The company had two registered members, one of which was its sole director and the other was a dissolved company. The director decided to put his company into liquidation and accordingly appointed an administrator. However, the articles of association for the company required a quorum of two directors at board meetings and creditors of the company challenged the appointment.
The first point addressed was whether the sole director of a company, whose articles required two directors for its board meeting to be quorate, could validly appoint administrators under paragraph 22 of Schedule B1 to the Insolvency Act 1986 (as inserted by section 248 of the Enterprise Act 2008). The creditors contended that the sole director was not entitled to make any valid appointment, when there was no second director to make up a valid quorum of two directors and the court agreed.

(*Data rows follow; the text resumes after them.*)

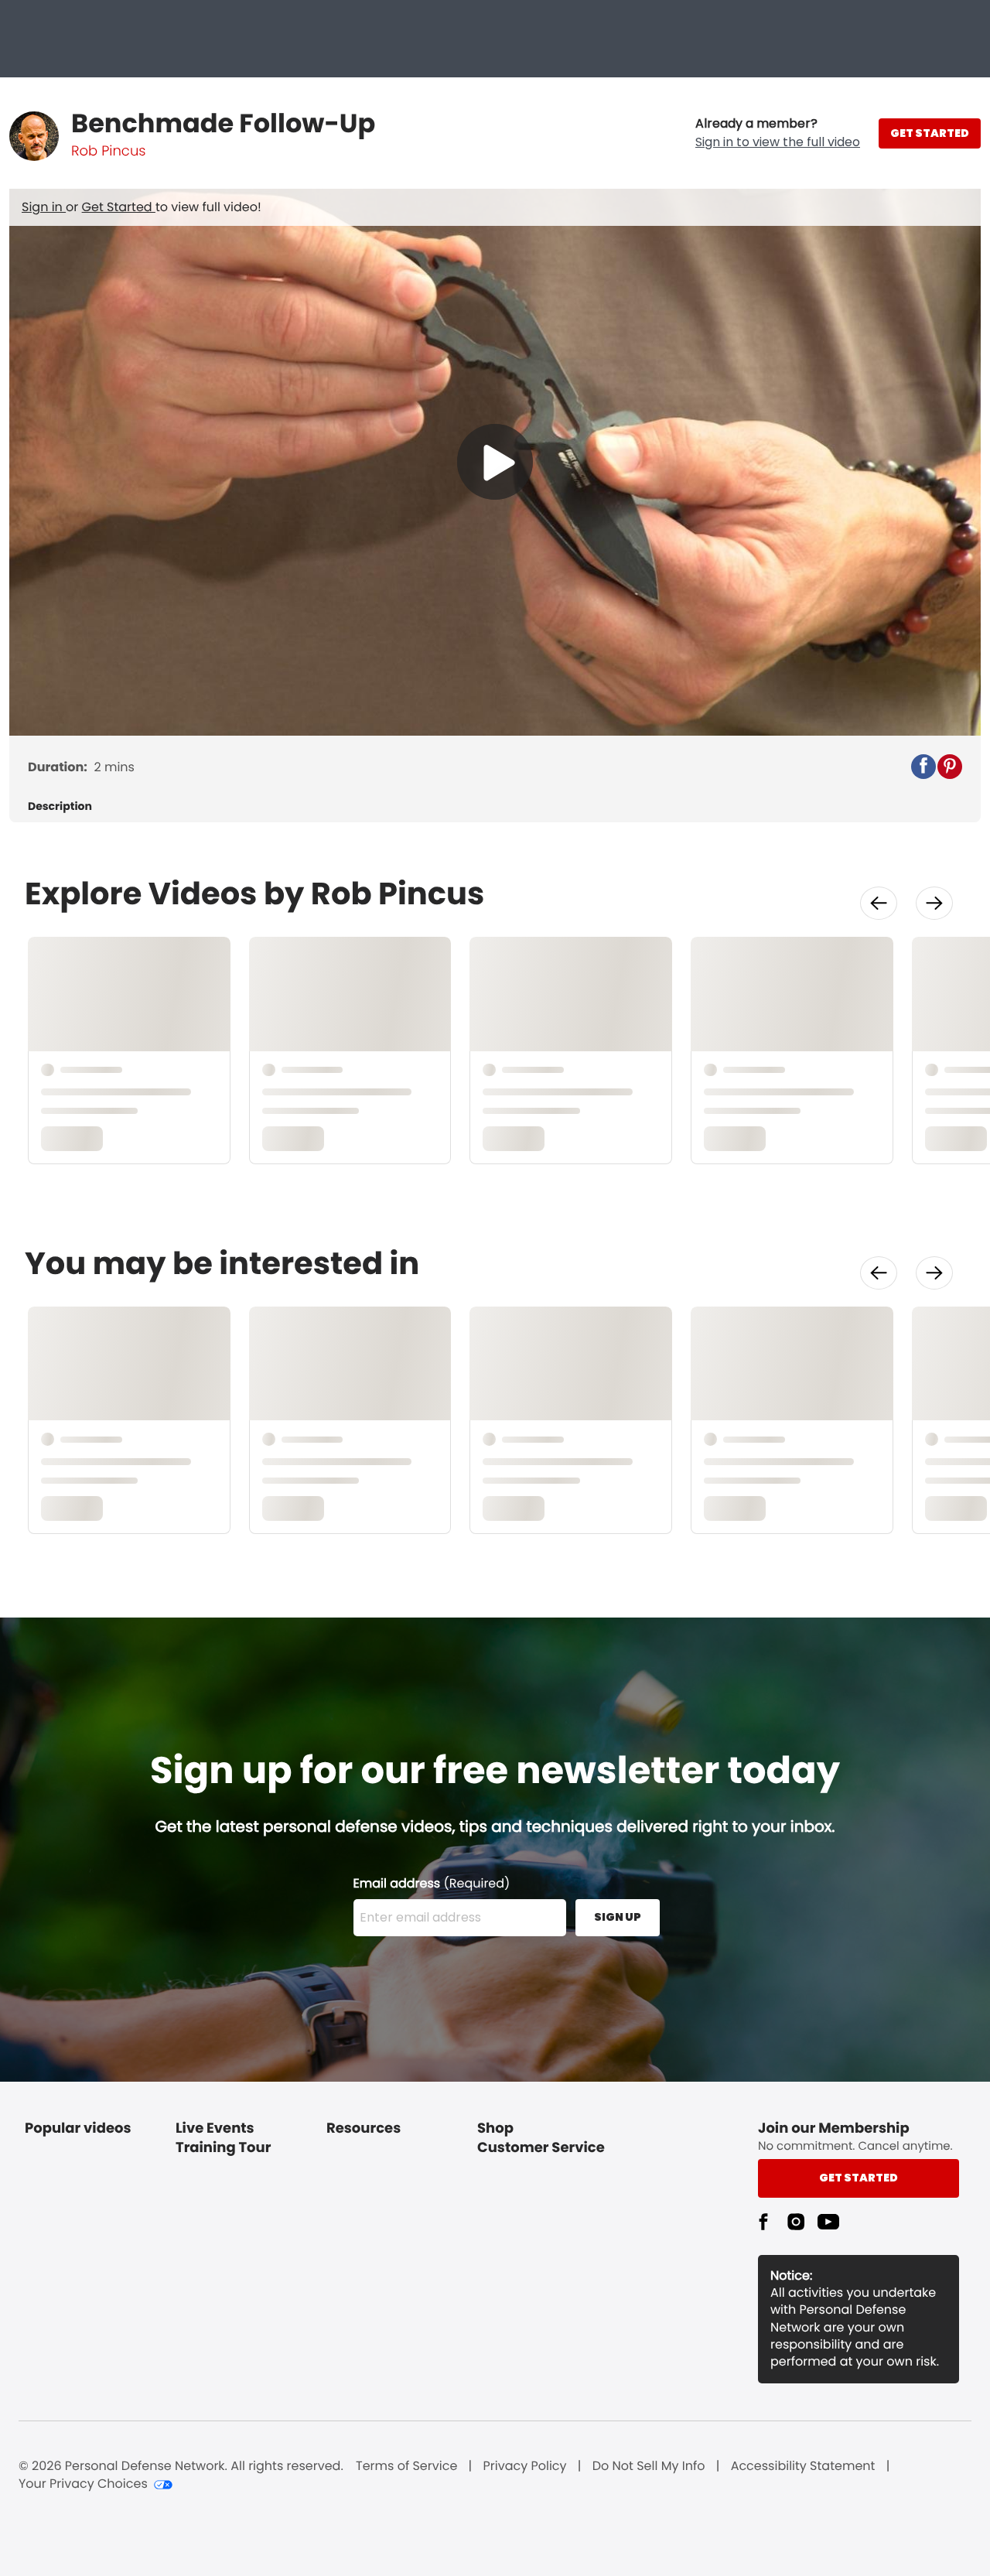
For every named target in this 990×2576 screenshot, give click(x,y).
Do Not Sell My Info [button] (648, 2466)
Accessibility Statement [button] (803, 2466)
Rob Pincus (108, 151)
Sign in (44, 207)
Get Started (118, 207)
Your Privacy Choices (83, 2483)
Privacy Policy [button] (525, 2466)
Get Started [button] (858, 2177)
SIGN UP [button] (617, 1917)
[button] (777, 133)
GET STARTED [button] (929, 133)
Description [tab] (60, 806)
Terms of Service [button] (406, 2466)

The second point addressed was whether the company could have a quorum of one for a members meeting, given that the sole director owned 75% of the shares and the other 25% of the shares were owned by a dissolved company.
On the second point, the court referred to the companies register which still showed the (dissolved) company as a shareholder. The word “member” in the articles of association and in the Companies Act 2006 includes “any member registered on the company’s register, whether alive or dead, and, if corporate, whether subsisting in an insolvency procedure or dissolved”. As such the court ruled that BW Estate Ltd was still a two-member company.
The court concluded that the appointment of the administrators was invalid.